(Dataset records)
-.-.-

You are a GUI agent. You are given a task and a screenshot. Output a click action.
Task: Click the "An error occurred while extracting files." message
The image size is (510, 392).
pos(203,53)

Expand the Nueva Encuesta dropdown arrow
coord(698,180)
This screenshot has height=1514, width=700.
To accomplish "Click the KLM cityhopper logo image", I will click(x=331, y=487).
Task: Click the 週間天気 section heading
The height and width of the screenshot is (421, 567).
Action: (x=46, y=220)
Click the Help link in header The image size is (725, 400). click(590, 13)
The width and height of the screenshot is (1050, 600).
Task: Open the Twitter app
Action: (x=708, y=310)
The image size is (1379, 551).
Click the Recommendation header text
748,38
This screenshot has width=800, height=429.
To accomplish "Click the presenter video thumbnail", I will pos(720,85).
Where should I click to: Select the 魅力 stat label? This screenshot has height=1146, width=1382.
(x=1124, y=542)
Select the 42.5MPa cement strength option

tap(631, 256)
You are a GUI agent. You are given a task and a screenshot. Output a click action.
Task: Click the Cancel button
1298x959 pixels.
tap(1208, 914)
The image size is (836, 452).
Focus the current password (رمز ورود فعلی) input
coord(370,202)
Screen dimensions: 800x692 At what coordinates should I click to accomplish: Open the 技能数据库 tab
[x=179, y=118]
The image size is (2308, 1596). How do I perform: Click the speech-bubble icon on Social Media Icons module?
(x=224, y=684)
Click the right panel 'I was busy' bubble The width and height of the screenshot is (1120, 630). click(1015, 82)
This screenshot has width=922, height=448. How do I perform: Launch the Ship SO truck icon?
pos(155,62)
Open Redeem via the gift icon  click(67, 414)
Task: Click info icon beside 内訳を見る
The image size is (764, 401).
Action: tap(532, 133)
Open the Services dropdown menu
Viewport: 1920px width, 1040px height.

-.-.-

(Problem description)
Rewrite all of the material above as a JSON list of strings, with one string for each line and the blank lines left out.

(Finished exercise)
[
  "You are a GUI agent. You are given a task and a screenshot. Output a click action.",
  "Task: Click the \"An error occurred while extracting files.\" message",
  "The image size is (510, 392).",
  "pos(203,53)",
  "Expand the Nueva Encuesta dropdown arrow",
  "coord(698,180)",
  "This screenshot has height=1514, width=700.",
  "To accomplish \"Click the KLM cityhopper logo image\", I will click(x=331, y=487).",
  "Task: Click the 週間天気 section heading",
  "The height and width of the screenshot is (421, 567).",
  "Action: (x=46, y=220)",
  "Click the Help link in header The image size is (725, 400). click(590, 13)",
  "The width and height of the screenshot is (1050, 600).",
  "Task: Open the Twitter app",
  "Action: (x=708, y=310)",
  "The image size is (1379, 551).",
  "Click the Recommendation header text",
  "748,38",
  "This screenshot has width=800, height=429.",
  "To accomplish \"Click the presenter video thumbnail\", I will pos(720,85).",
  "Where should I click to: Select the 魅力 stat label? This screenshot has height=1146, width=1382.",
  "(x=1124, y=542)",
  "Select the 42.5MPa cement strength option",
  "tap(631, 256)",
  "You are a GUI agent. You are given a task and a screenshot. Output a click action.",
  "Task: Click the Cancel button",
  "1298x959 pixels.",
  "tap(1208, 914)",
  "The image size is (836, 452).",
  "Focus the current password (رمز ورود فعلی) input",
  "coord(370,202)",
  "Screen dimensions: 800x692 At what coordinates should I click to accomplish: Open the 技能数据库 tab",
  "[x=179, y=118]",
  "The image size is (2308, 1596). How do I perform: Click the speech-bubble icon on Social Media Icons module?",
  "(x=224, y=684)",
  "Click the right panel 'I was busy' bubble The width and height of the screenshot is (1120, 630). click(1015, 82)",
  "This screenshot has width=922, height=448. How do I perform: Launch the Ship SO truck icon?",
  "pos(155,62)",
  "Open Redeem via the gift icon  click(67, 414)",
  "Task: Click info icon beside 内訳を見る",
  "The image size is (764, 401).",
  "Action: tap(532, 133)",
  "Open the Services dropdown menu",
  "Viewport: 1920px width, 1040px height."
]